Mark Fischer’s latest restaurant brings new flavor to Old Town Carbondale.

Sunchoke salad with artichokes, sunflowers, pea sprouts, feta and preserved lemon

Chef-owner Mark Fischer adds a finishing touch to a plate.

A cone of crispy pig’s ears is a popular choice.

Chef de Cuisine Bryce Orblom dishes up an entree.

Town.’s front room

The patio is a welcome option for summer supping.

C rispy pig’s ears and kale salad: It’s a sunny afternoon on the patio at town., as chef-owner Mark Fischer orders the two most disparate dishes on his new menu. Surprised by the pairing, I shoot him a glance, take in his fit physique (emphasized by a CrossFit tee—Fischer is also an avid mountain biker, runner and skier), and consider that, for more than a dozen years, he has championed the concept of cooking and eating locally in the Roaring Fork Valley, supporting dozens of purveyors, farmers and artisans in their efforts.
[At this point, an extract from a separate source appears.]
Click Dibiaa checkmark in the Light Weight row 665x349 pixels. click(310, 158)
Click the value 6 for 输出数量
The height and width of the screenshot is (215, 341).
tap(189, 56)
Along the way, he has helped turn formerly sleepy Main Street in Carbondale—about 30 miles downvalley from Aspen—into a bustling restaurant row. (His popular Phat Thai restaurant sits directly across the street; his now-shuttered, but forever-revered, six89 was just a few blocks away.)

The aforementioned pig’s ears—thinly sliced, braised for 24 hours, then fried to crunchy deliciousness and seasoned with an intensely flavored, housemade spice—seem to personify Fischer’s bold new approach to his new venue and menu. The healthy pile of chopped kale tossed with pine nuts, currants and Parmesan is fuel for his athletic bent. He can, I conclude, eat whatever he wants.

Since it opened in May in the former Hestia space, town. has been packed with an enthusiastic crowd happy to have Fischer, along with former six89 Chef de Cuisine Bryce Orblom and Sous Chef Chris Randall, back in the kitchen. “We see everyone in here,” says Orblom, “from 20-year-olds in for a bite at the bar before a movie at the Crystal [Theatre] to couples in for dinner who order bottles of big wines.”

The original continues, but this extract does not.